** START **

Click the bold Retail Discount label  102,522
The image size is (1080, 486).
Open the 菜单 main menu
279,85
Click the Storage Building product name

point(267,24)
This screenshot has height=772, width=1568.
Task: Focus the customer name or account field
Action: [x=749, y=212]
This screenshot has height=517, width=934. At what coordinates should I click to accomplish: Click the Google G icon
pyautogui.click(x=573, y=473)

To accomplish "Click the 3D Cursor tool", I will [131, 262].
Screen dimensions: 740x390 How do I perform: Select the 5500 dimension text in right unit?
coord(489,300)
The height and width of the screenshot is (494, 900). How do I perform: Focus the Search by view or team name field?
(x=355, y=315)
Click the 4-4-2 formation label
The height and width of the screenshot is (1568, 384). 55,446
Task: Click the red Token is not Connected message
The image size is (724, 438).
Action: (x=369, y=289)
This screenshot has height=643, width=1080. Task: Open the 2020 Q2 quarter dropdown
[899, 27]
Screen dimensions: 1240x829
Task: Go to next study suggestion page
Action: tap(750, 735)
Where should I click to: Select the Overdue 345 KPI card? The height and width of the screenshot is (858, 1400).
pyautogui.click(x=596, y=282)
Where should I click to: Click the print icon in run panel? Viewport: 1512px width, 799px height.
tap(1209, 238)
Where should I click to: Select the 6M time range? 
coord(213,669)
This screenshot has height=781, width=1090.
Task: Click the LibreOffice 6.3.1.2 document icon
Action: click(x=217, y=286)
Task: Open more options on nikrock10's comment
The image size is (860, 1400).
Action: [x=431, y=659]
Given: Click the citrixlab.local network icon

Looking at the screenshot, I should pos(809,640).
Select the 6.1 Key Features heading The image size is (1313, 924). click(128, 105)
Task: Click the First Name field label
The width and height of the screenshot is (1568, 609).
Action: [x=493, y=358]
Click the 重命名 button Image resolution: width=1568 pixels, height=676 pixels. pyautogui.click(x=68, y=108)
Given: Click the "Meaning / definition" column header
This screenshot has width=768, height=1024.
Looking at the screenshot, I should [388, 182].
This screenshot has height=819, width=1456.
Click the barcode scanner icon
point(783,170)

** END **

Exercise goal
Please copy the records above word for word, from the line containing "Where should I click to: Select the 6M" down to the end of the records.

Solution to this task
Where should I click to: Select the 6M time range? 
coord(213,669)
This screenshot has height=781, width=1090.
Task: Click the LibreOffice 6.3.1.2 document icon
Action: click(x=217, y=286)
Task: Open more options on nikrock10's comment
The image size is (860, 1400).
Action: [x=431, y=659]
Given: Click the citrixlab.local network icon

Looking at the screenshot, I should pos(809,640).
Select the 6.1 Key Features heading The image size is (1313, 924). click(128, 105)
Task: Click the First Name field label
The width and height of the screenshot is (1568, 609).
Action: [x=493, y=358]
Click the 重命名 button Image resolution: width=1568 pixels, height=676 pixels. pyautogui.click(x=68, y=108)
Given: Click the "Meaning / definition" column header
This screenshot has width=768, height=1024.
Looking at the screenshot, I should [388, 182].
This screenshot has height=819, width=1456.
Click the barcode scanner icon
point(783,170)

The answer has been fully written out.